Segment Open

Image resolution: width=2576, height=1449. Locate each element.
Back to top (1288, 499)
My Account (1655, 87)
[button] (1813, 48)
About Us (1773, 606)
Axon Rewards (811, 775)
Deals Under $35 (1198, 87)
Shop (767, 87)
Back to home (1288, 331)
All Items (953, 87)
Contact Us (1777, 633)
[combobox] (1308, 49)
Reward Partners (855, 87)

Segment Closed

• Problem to solve: Lines from the one containing "[button] (1813, 48)" to the end of the data are to be printed exactly, including the first and last.

• Task output:
[button] (1813, 48)
About Us (1773, 606)
Axon Rewards (811, 775)
Deals Under $35 (1198, 87)
Shop (767, 87)
Back to home (1288, 331)
All Items (953, 87)
Contact Us (1777, 633)
[combobox] (1308, 49)
Reward Partners (855, 87)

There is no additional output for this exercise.